▶ _MATERIAL TO PROCESS_:
========

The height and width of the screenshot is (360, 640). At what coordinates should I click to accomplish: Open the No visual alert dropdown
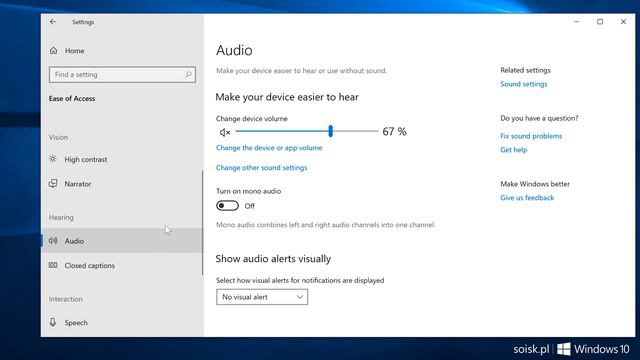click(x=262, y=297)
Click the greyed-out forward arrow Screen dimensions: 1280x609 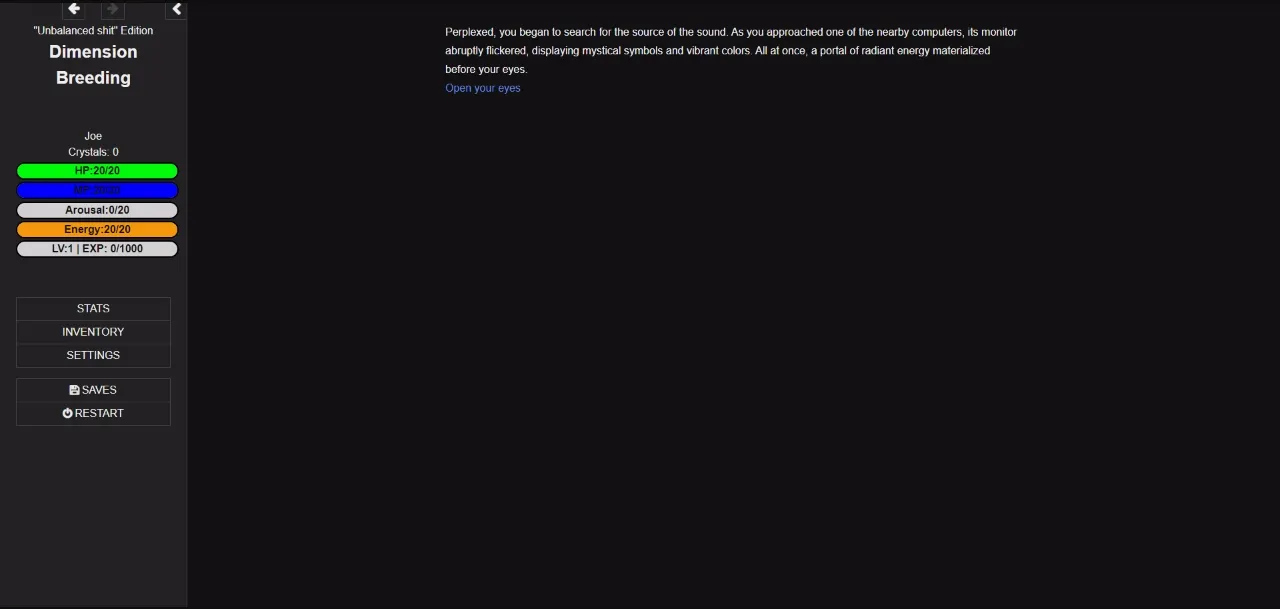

========

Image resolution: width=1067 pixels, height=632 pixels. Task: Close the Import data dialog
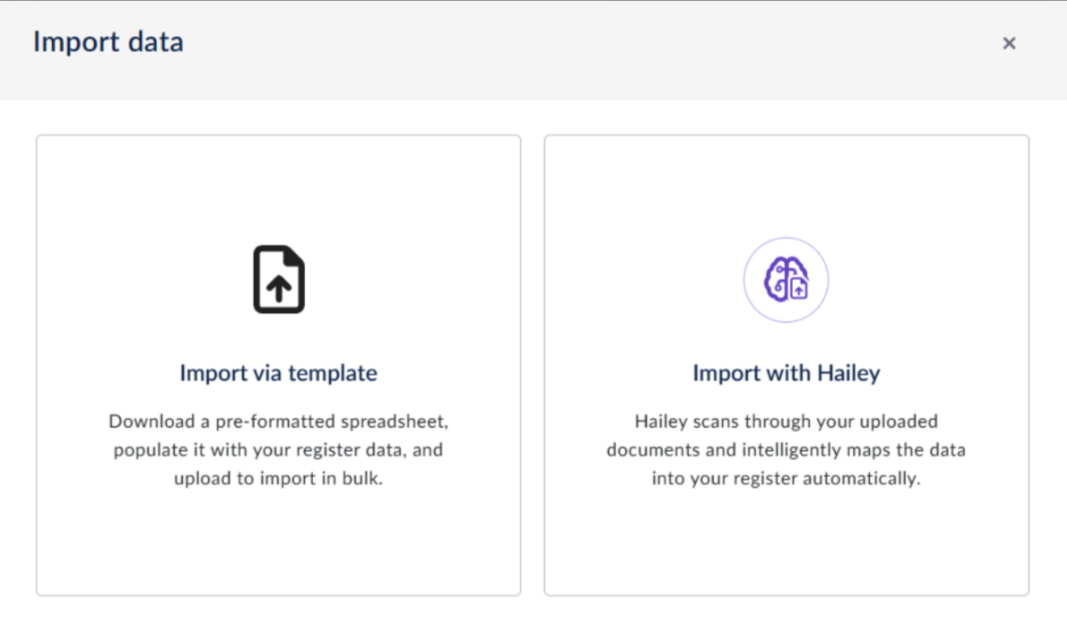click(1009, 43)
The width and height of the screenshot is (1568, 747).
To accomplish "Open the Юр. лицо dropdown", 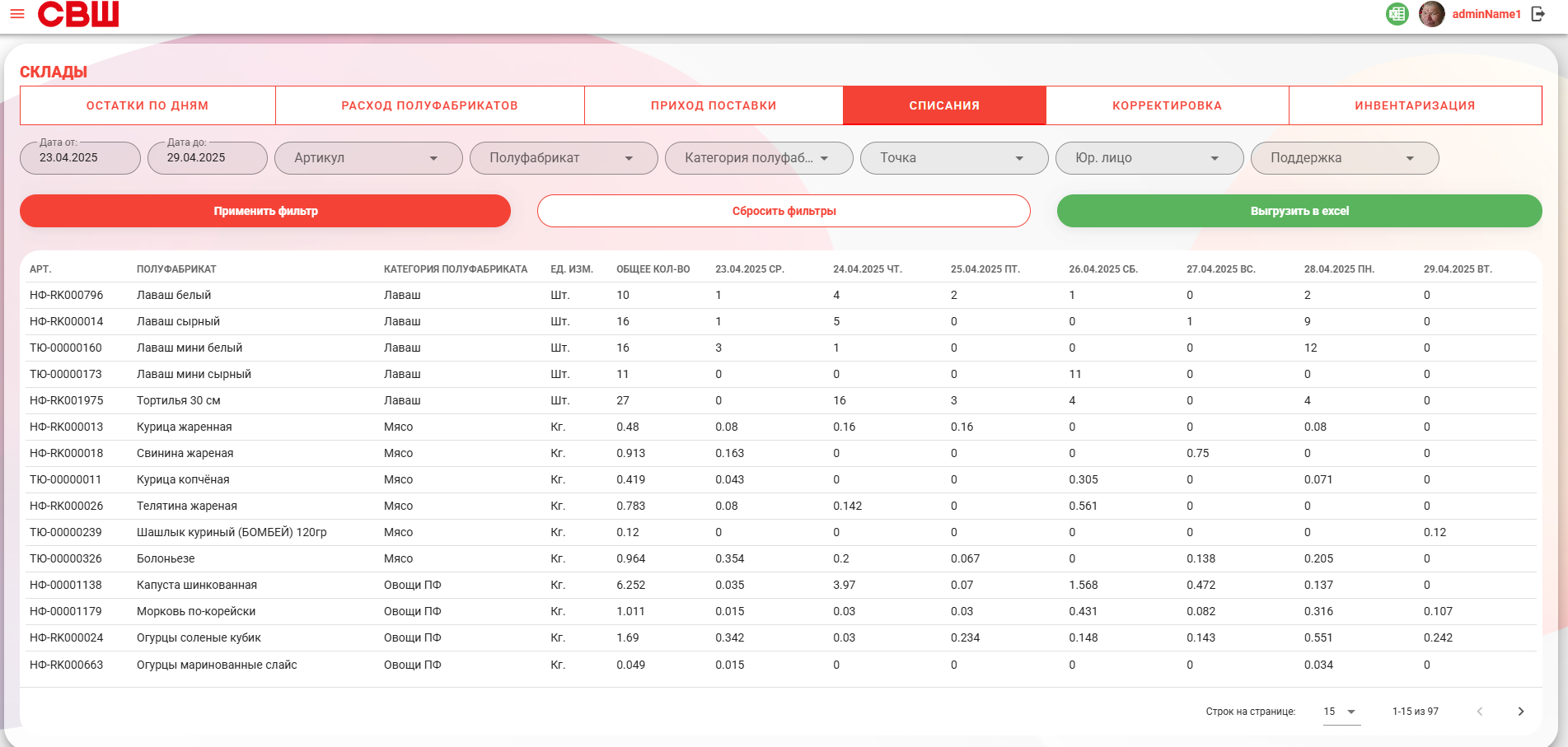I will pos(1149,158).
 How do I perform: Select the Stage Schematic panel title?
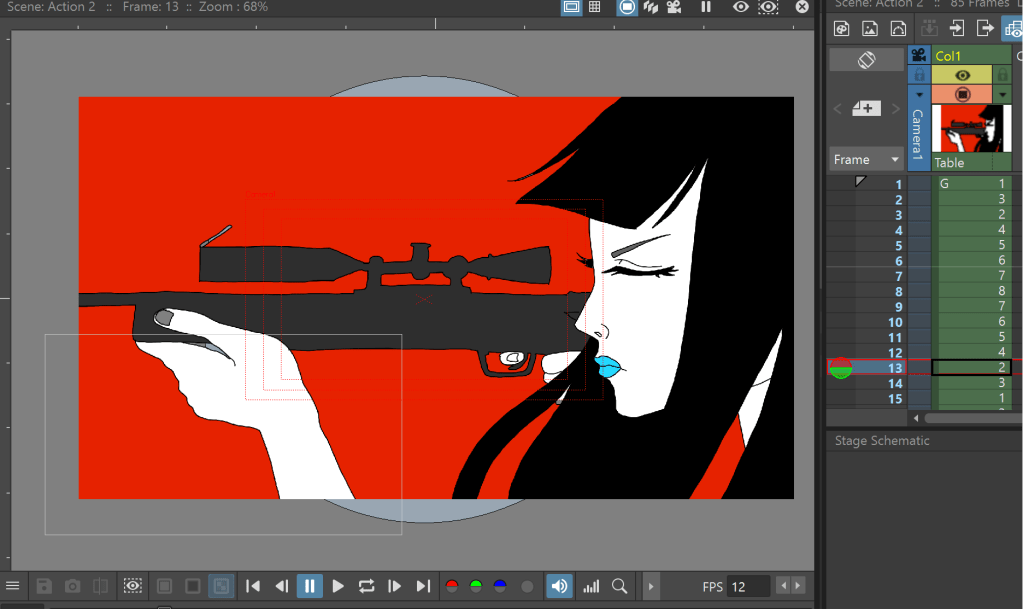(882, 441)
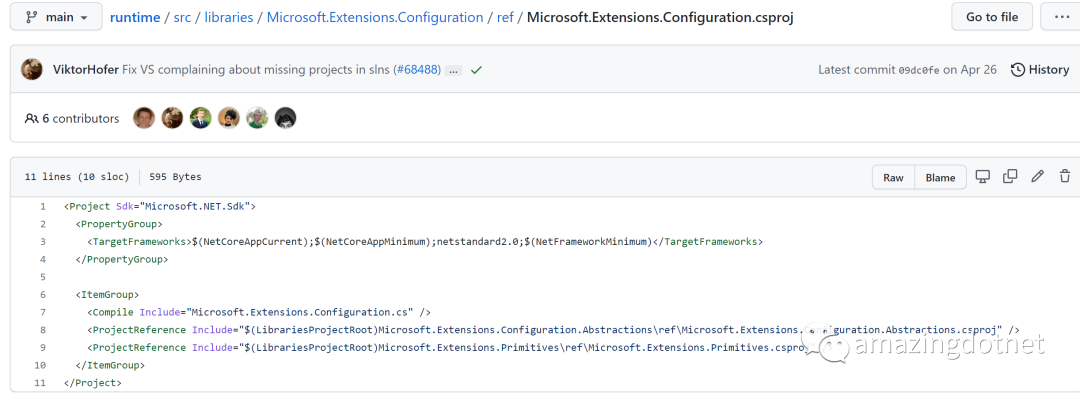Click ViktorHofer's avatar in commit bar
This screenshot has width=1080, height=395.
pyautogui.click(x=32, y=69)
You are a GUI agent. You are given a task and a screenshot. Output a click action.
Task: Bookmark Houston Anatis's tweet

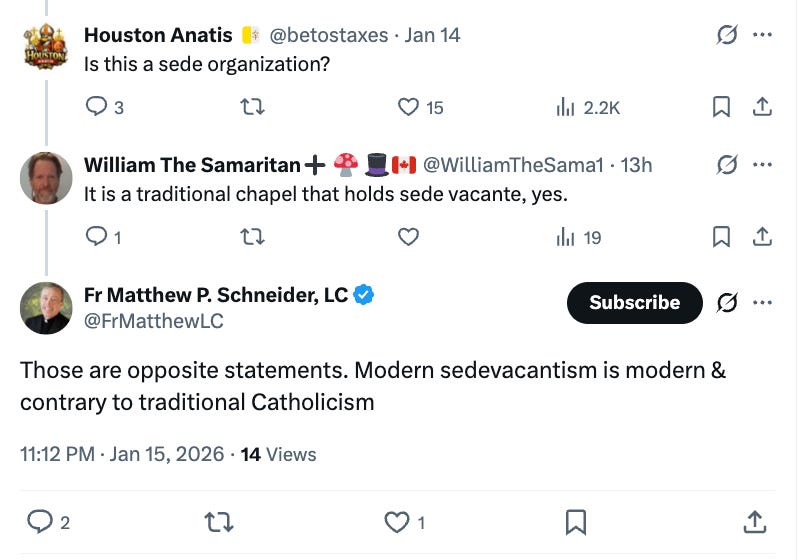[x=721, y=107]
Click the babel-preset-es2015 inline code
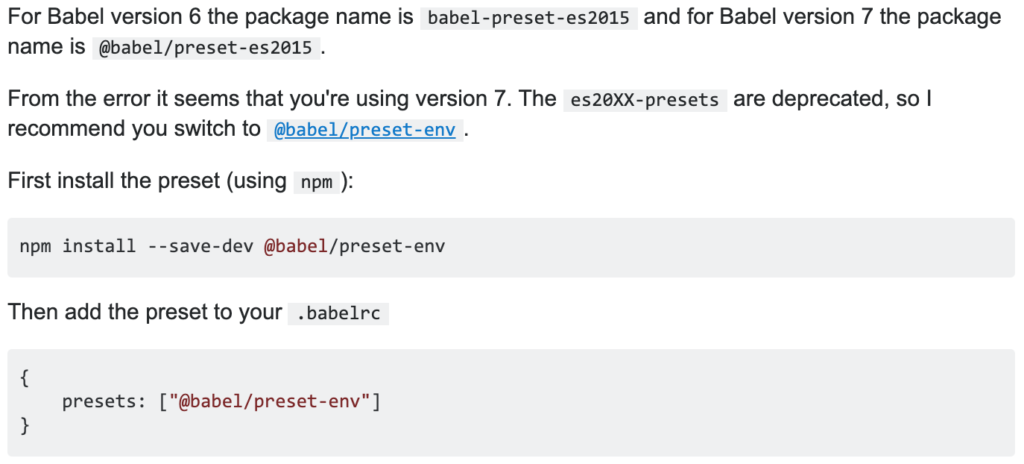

========

Would you restate, exactly and with no pictures, the lines of the entries above from the one containing "You are a GUI" through the one containing "Click the babel-preset-es2015 inline code"?

You are a GUI agent. You are given a task and a screenshot. Output a click action.
Task: Bookmark Houston Anatis's tweet

[x=721, y=107]
Click the babel-preset-es2015 inline code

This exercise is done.